## SOURCE EXCERPT:
How Jupiter Tried and Failed to Become a Star

October 20, 2015 | Sarah Tse

Photo credit: NASA

Jupiter already gets a lot of attention for being the most massive planet in the solar system. But it could have been so much more, if not for a few missing features. Read on to learn how Jupiter came achingly close to being its own star.

Size does matter

As mentioned above, Jupiter is 2.5 times as massive as all the other planets in the solar system combined. If it had just accumulated more dust and gas during its infancy—approximately 80 times more—Jupiter could have achieved enough mass to ignite nuclear fusion in its core. Jupiter actually isn’t much smaller than some brown dwarf stars, which are the true failed stars that lacked enough hydrogen to sustain fusion.

Putting on airs

If not for its lack in size, Jupiter’s atmosphere would be perfect for stardom. It contains approximately 90 percent hydrogen and 10 percent helium—remarkably similar to the sun’s atmosphere of 75 percent hydrogen and 25 percent helium, which results from solar fusion. Even though Jupiter doesn’t create its own energy through fusion, it does emit more energy than it receives from the sun. Its core still radiates with heat left over from its formation at the dawn of the solar system.

A sizable entourage

When Galileo first spotted Jupiter’s four largest moons in 1610, he presented the planetary system as a sort of miniature solar system to support Copernicus’s heliocentric theory. That was probably the closest Jupiter has ever come to being considered a star with its own orbiting planets.

## PROVIDED DATA:
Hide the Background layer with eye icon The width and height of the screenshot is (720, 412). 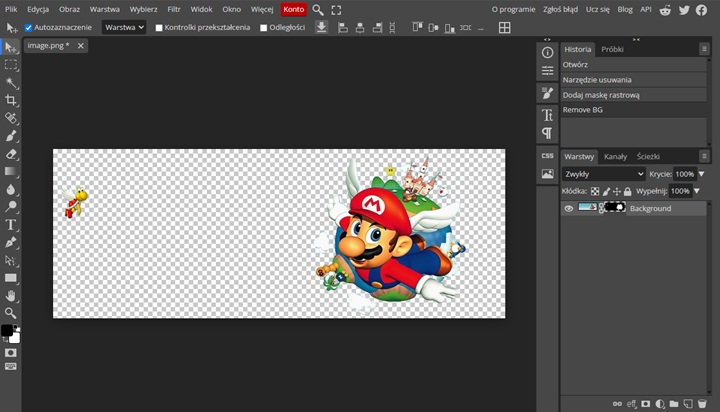[x=568, y=208]
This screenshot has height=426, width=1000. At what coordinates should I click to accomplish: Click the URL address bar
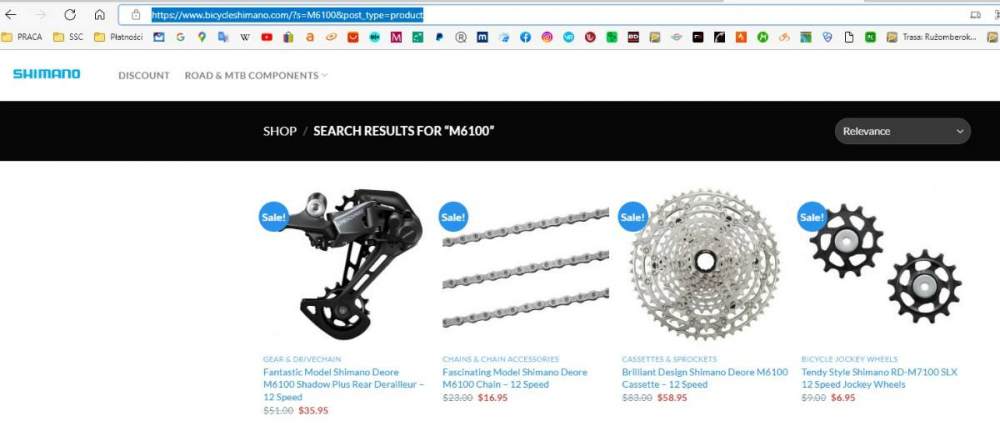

## THE TASK:
Using the article on Jupiter, answer the following:
(a) About how many times more dust and gas would Jupiter have needed to accumulate during its infancy to ignite nuclear fusion in its core?
(b) What percentages of hydrogen and helium does Jupiter's atmosphere contain?
(c) In what year did Galileo first spot Jupiter's four largest moons?

## OUTPUT OF THE EXERCISE:
(a) Approximately 80 times more.
(b) Approximately 90 percent hydrogen and 10 percent helium.
(c) 1610.